Different lines of evidence suggested that CSF lactate levels can represent a trustworthy marker of brain metabolic damage since glycolysis converts glucose to pyruvate and pyruvate oxidation starts Krebs tricarboxylic acid cycle in mitochondria, thus when defects in this metabolic cascade occur, the malfunction of brain energy metabolism leads to the increase of lactate and pyruvate extracellular levels, as proved in patients with AD [26–28, 51]. Therefore, high CSF lactate levels have been interpreted as the possible result of energy metabolites accumulation due to brain mitochondrial impairment. Accordingly, CSF lactate levels have become reliable in vivo instruments for detecting mitochondrial damage and changing brain energy metabolism [27, 52]. There is a growing consensus that PD is a multifactorial systemic condition, in which several factors may determine its etiopathogenesis.
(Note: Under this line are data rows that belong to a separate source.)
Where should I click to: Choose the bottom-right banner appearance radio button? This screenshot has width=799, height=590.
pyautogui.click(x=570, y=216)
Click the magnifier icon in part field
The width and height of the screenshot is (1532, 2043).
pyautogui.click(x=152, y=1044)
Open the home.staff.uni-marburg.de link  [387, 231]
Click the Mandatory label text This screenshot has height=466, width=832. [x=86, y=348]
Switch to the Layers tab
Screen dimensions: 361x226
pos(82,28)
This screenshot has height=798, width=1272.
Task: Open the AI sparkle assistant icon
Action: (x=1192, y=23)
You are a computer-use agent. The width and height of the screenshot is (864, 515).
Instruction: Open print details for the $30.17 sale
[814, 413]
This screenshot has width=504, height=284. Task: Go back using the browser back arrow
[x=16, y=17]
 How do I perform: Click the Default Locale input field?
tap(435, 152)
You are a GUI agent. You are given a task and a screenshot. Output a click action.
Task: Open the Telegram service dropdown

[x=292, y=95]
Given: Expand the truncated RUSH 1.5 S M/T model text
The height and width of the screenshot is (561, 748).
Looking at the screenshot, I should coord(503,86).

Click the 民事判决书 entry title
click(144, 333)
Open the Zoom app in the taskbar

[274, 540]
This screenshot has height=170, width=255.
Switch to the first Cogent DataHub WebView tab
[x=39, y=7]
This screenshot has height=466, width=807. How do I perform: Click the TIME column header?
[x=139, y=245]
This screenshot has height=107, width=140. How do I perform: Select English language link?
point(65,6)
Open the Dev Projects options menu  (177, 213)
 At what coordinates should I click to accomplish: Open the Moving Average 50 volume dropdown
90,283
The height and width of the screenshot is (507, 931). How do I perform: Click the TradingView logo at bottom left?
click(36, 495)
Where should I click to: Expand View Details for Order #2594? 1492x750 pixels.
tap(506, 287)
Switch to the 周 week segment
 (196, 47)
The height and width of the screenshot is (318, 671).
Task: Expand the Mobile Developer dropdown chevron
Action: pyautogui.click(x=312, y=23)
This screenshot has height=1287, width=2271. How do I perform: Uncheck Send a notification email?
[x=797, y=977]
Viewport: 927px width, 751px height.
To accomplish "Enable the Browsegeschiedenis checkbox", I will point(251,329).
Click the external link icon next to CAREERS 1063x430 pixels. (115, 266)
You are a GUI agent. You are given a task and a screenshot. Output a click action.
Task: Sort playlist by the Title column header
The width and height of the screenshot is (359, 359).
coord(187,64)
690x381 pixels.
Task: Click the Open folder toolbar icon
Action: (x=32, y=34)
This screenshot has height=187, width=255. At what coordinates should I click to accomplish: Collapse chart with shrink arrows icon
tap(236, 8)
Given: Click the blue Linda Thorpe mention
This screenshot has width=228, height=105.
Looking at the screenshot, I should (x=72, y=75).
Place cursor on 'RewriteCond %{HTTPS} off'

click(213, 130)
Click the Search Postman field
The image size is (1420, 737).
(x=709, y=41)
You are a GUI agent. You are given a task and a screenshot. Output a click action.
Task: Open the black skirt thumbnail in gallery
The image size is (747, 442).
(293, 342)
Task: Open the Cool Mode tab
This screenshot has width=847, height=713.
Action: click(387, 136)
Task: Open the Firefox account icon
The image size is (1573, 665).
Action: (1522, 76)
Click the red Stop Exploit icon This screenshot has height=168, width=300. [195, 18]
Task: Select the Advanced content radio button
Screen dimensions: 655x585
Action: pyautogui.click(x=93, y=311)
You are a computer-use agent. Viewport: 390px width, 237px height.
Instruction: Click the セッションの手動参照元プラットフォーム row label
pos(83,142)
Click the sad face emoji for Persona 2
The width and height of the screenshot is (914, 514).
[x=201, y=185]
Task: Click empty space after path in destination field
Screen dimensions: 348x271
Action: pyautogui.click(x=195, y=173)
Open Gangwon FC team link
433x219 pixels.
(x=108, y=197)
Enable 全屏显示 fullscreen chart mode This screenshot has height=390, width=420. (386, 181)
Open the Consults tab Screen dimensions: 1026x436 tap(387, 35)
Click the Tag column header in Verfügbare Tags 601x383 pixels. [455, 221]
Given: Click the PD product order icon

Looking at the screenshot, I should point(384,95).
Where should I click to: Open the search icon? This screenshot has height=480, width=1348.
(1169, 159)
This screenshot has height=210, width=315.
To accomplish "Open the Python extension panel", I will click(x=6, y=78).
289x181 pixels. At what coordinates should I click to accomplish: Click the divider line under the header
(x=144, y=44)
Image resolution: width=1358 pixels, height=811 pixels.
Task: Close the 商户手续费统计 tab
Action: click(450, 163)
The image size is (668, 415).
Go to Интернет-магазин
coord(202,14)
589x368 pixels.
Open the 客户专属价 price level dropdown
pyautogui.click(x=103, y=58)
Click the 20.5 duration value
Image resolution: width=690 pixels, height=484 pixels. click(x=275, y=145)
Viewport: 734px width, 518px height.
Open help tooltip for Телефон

A large amount of experimental animal data reported that PD is featured by brain energy metabolism dysfunction from the early or premotor/preclinical stages. Accordingly, the involvement of energy metabolism in specific protein processing (Aβ and α-syn) and signalling pathways (counting tau proteins functioning) has been largely supposed in PD [53, 54]. The finding that CSF lactate levels, expression of cerebral energy metabolism malfunction, increase with the H&Y stage, and correlate with the reduction of CSF DA levels, may biochemically mirror the neuropathological processes progression in patients with PD. Therefore, it is plausible to hypothesize a model in which brain energy metabolism may concur or move in parallel to PD neuropathological processes, thus allowing the speculation that monitoring cerebral energy functioning may help in identifying the stage of PD neurodegeneration.
Despite the novelty of this study by including a large number of drug-naive patients with H&Y 1-3, there are some limitations that need to be addressed. First, the cross-sectional design of the study did not allow the assessment of CSF biomarkers from the early to severe stages of PD disease. Second, the quantification of CSF pyruvate levels was not performed thus reducing the possibility to monitor the progression of the mitochondrial damage. In keeping with these limitations, this study suggests the possibility to measure and longitudinally monitor brain energy metabolism in PD. Moreover, this study propose the quantification of brain energy metabolsm in the ongoing clinical trials and thus opens to new targets in biomarkers research.
In conclusion, the role of brain energy metabolism in the development of neurodegenerative processes has been largely investigated, and biomarkers linked to mitochondrial energy function have been acknowledged as potential biomarkers of neurodegeneration. This study documented the potential of measuring CSF lactate levels as a marker of cerebral metabolic malfunction in PD. Moreover, our results documented that CSF lactate concentrations may also reflect the degree of neurodegeneration along the clinical progression of PD. The hypothesis of using lactate as a biomarker, not only of glucose metabolism inefficiency but also of dopaminergic system degeneration or diffuse neuronal damage may be taken into account in the diagnosis and clinical follow-up of the disease. Hence, further studies should also explore the role of brain energy metabolism in PD for future clinical or experimental research, but also for prospective therapeutic options.
CONFLICT OF INTEREST
The authors have no conflict of interest to report.